Year of Graduation
2023
Level of Access
Open Access Thesis
Embargo Period
5-18-2023
Department or Program
Neuroscience
First Advisor
Patsy Dickinson
Abstract
Neuromodulation allows for the flexibility of neural circuit dynamics and the outputs they produce. Studies of the stomatogastric nervous system (STNS) have expanded our knowledge on the actions of neuromodulators, small molecules that most often activate G-protein coupled receptors and reconfigure circuit activity and composition. In these systems, modulation has been found to occur at every level, from sensory-motor coupling to neuromuscular transmission (Harris-Warrick and Marder 1991). Neuromodulators have complex effects on motor output; they can alter the firing of individual neurons while also modulating muscle properties, neuromuscular transmission, and sensory neuron response to muscle activity (Fort et al. 2004).

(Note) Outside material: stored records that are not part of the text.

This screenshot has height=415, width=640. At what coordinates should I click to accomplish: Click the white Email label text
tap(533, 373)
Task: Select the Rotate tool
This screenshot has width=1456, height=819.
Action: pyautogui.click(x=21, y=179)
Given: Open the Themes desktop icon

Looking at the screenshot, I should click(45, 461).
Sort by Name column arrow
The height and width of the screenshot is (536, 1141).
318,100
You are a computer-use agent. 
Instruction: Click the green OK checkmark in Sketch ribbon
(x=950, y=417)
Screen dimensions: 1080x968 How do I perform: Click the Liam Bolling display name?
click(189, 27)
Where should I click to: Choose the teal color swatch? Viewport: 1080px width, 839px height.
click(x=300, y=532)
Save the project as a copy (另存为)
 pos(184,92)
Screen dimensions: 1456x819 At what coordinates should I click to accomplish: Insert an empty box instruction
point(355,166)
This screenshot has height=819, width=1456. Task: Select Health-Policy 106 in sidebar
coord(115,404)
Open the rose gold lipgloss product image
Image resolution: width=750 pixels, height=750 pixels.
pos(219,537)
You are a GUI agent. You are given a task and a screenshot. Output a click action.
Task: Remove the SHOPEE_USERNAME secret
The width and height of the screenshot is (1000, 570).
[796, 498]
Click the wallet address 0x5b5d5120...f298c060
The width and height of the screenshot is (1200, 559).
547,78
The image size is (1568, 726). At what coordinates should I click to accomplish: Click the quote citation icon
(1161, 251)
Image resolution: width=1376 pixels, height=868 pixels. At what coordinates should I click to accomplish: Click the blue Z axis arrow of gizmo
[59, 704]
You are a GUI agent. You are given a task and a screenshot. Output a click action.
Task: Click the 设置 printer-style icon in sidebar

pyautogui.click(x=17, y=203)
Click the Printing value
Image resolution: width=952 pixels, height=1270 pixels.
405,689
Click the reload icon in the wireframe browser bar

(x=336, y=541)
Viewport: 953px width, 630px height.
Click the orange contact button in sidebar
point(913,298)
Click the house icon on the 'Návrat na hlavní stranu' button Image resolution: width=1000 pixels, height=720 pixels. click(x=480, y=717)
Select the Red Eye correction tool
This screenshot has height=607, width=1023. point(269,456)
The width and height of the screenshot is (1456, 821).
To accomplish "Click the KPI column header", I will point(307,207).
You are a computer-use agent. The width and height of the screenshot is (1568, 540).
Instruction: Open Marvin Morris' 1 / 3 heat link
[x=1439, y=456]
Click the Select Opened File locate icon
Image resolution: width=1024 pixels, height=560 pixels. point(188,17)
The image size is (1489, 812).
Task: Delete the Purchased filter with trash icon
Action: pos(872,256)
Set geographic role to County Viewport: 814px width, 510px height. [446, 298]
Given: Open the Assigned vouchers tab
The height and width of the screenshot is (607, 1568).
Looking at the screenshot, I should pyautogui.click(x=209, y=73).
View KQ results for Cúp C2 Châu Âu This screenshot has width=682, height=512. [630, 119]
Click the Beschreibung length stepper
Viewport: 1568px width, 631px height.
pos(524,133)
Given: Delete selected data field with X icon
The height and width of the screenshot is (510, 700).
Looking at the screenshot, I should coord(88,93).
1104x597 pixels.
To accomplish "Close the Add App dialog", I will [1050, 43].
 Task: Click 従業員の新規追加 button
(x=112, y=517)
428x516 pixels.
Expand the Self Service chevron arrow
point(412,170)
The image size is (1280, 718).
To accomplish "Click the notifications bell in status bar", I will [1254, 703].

We investigated this further by recording the motor output produced by the gastric mill rhythm of the lobster STNS under neuromodulator conditions. How is this neuromuscular system as a whole modulated to produce motor flexibility? We hypothesized that these neuromodulators act on individual receptors of component neurons of central pattern generator (CPG)-effector system themselves and at the periphery, coordinately altering muscle contraction by altering all levels of the crustacean neuromuscular system.
Application of NRNFLRFamide, RPCH, oxotremorine, and proctolin to the gastric mill 4 (gm4) muscles of the Cancer crab showed that neuromodulators that have been found to have variable, yet significant effects on the activity of the neurons of the STNS directly alter the activity of the gm4 muscles as well, suggesting that coordination of peripheral actions and direct neuronal modulation regulates patterned motor output.